--- START ---
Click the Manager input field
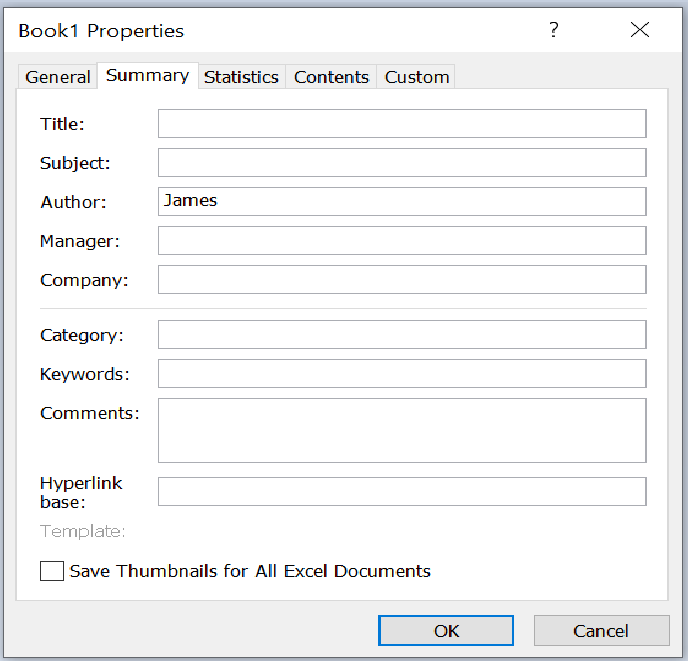The image size is (688, 661). 402,241
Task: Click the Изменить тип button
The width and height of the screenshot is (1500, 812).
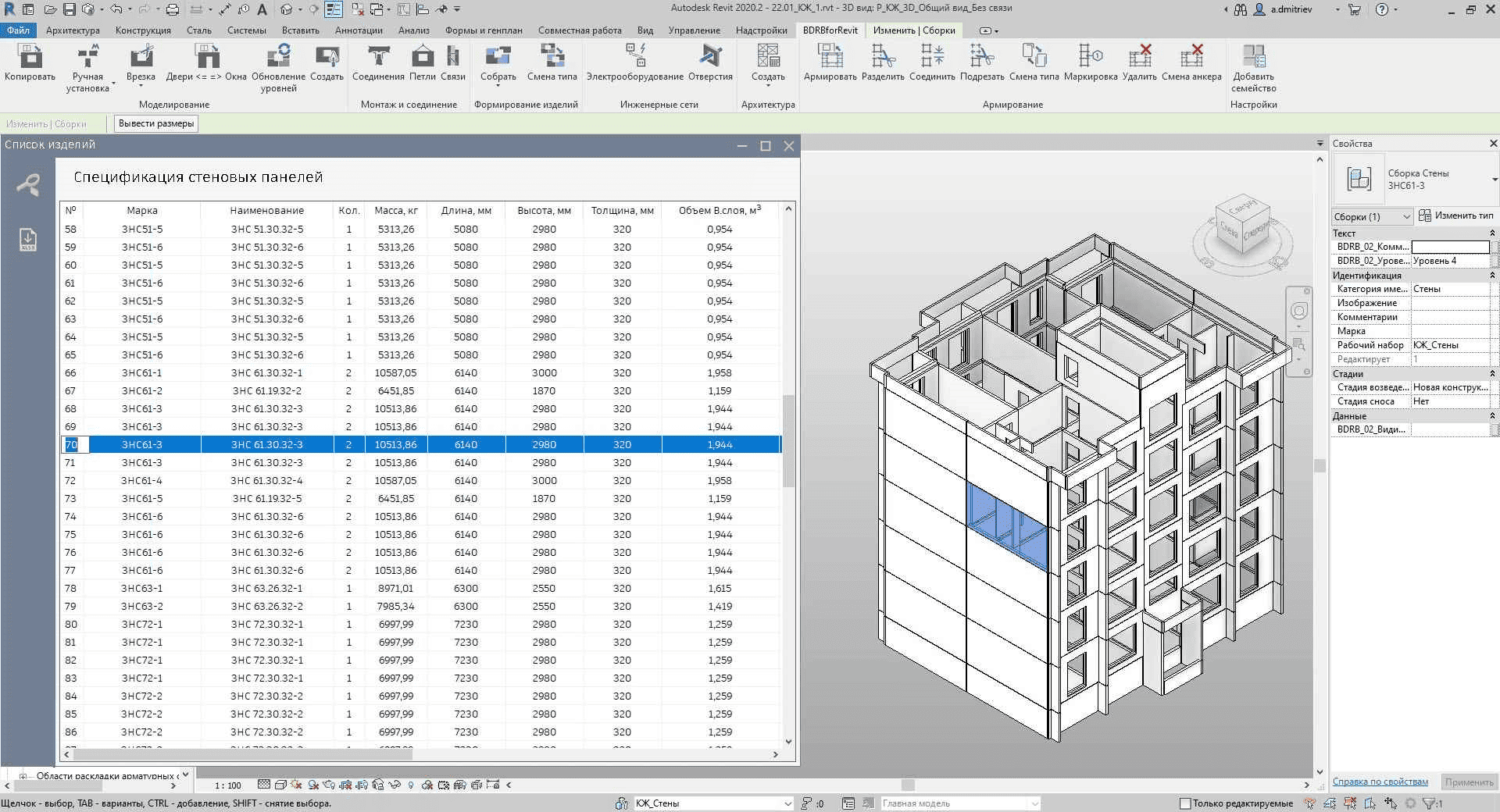Action: click(x=1455, y=215)
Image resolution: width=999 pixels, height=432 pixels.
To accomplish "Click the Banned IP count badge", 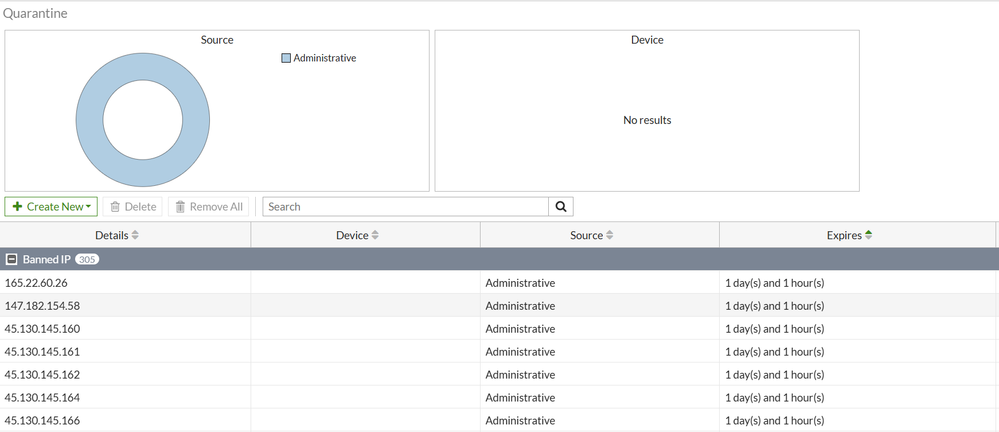I will [87, 259].
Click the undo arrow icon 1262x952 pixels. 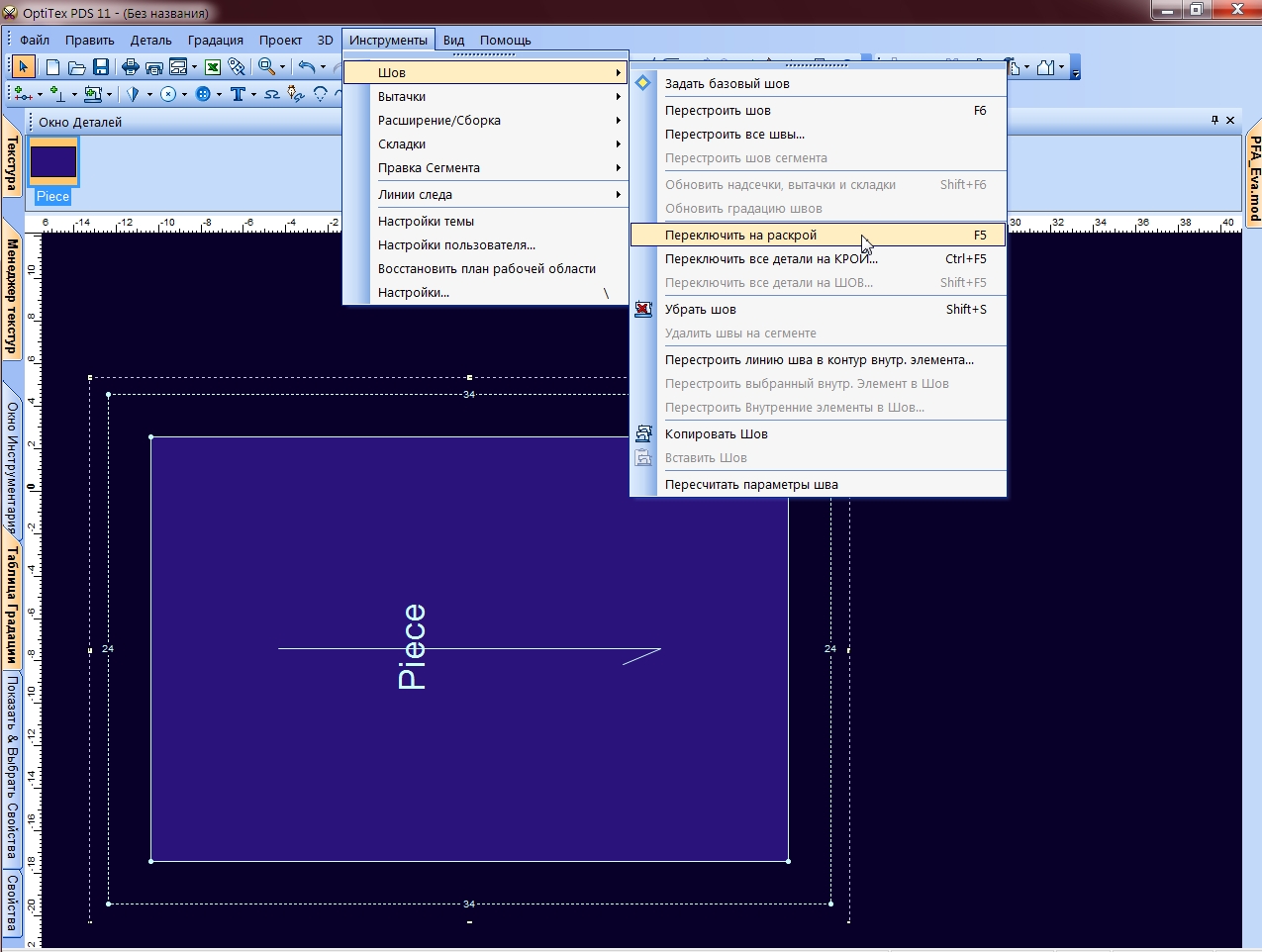coord(307,67)
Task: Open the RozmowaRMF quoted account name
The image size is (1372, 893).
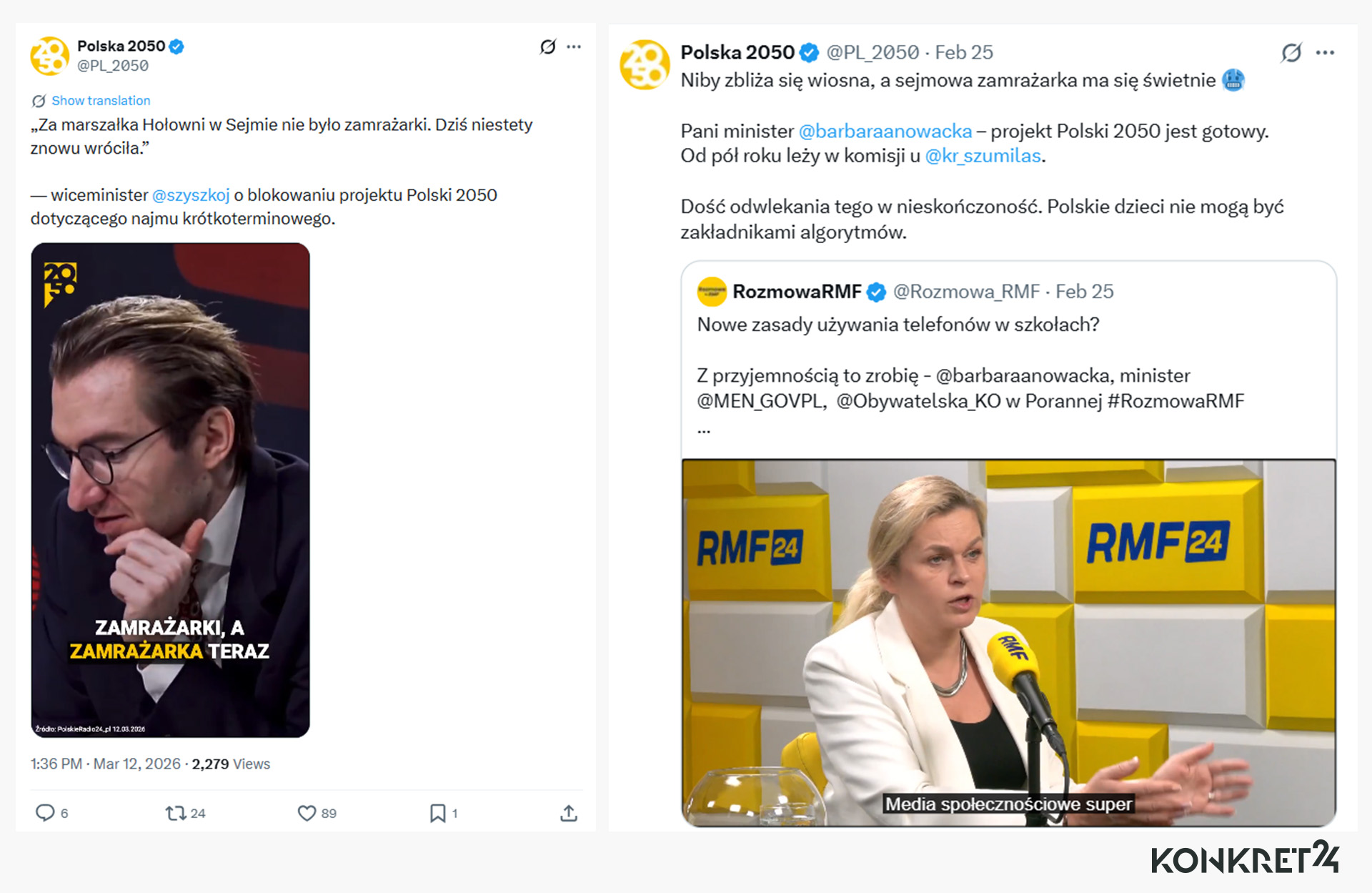Action: [797, 292]
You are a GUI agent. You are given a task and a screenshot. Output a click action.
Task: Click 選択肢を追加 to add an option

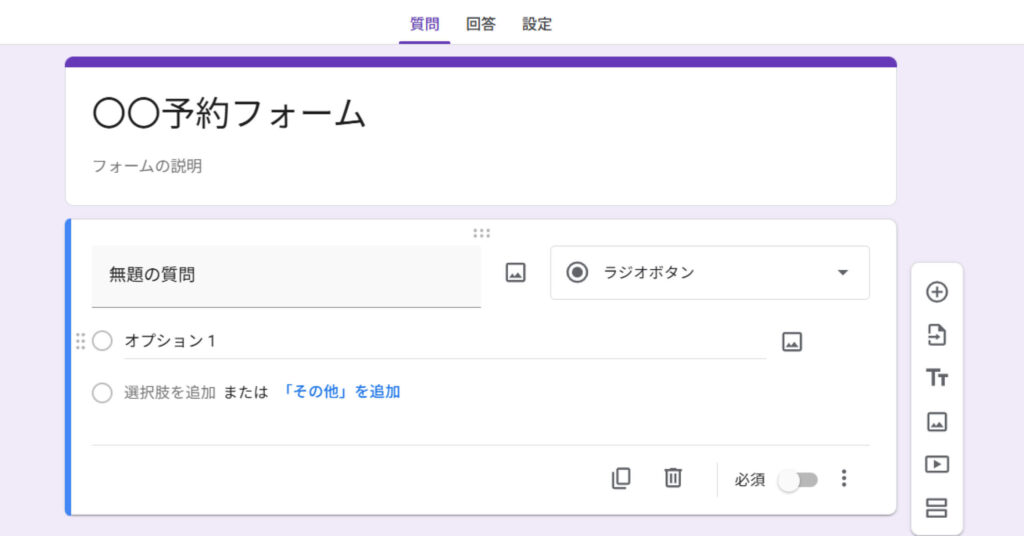169,392
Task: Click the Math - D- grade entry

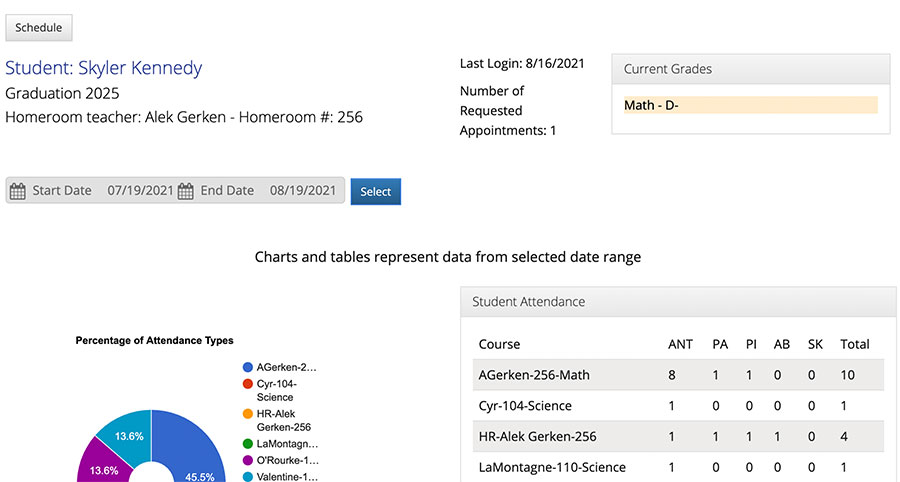Action: coord(750,105)
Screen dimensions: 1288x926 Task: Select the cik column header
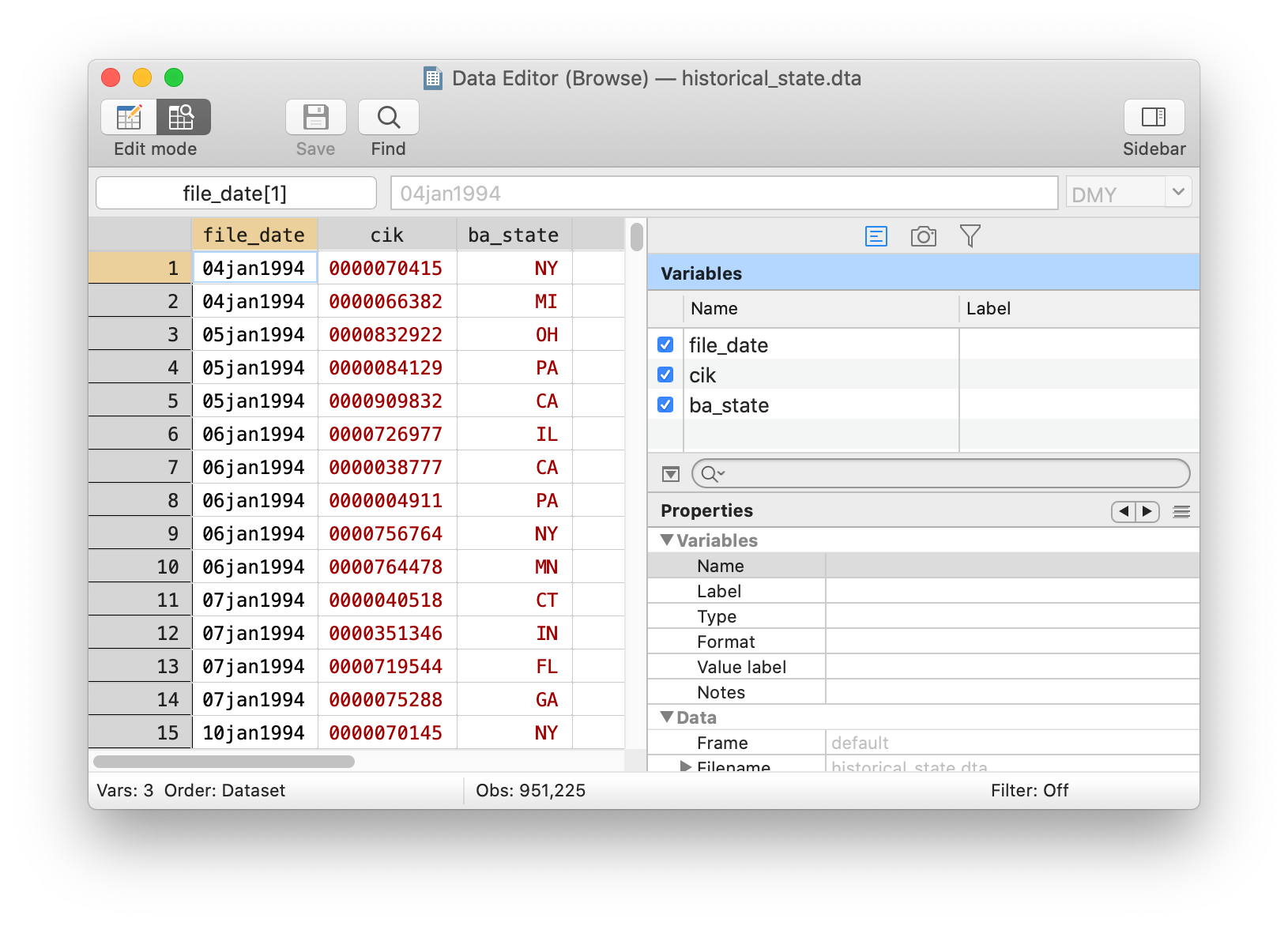click(386, 235)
--- END ---
> **Required action**: Every line from the one with "Task: Click the Math - D- grade entry" to the end of the records above should be restated word for word, and no picture belongs in the copy.

> **Problem solution**:
Task: Click the Math - D- grade entry

Action: coord(750,105)
Screen dimensions: 1288x926 Task: Select the cik column header
click(386, 235)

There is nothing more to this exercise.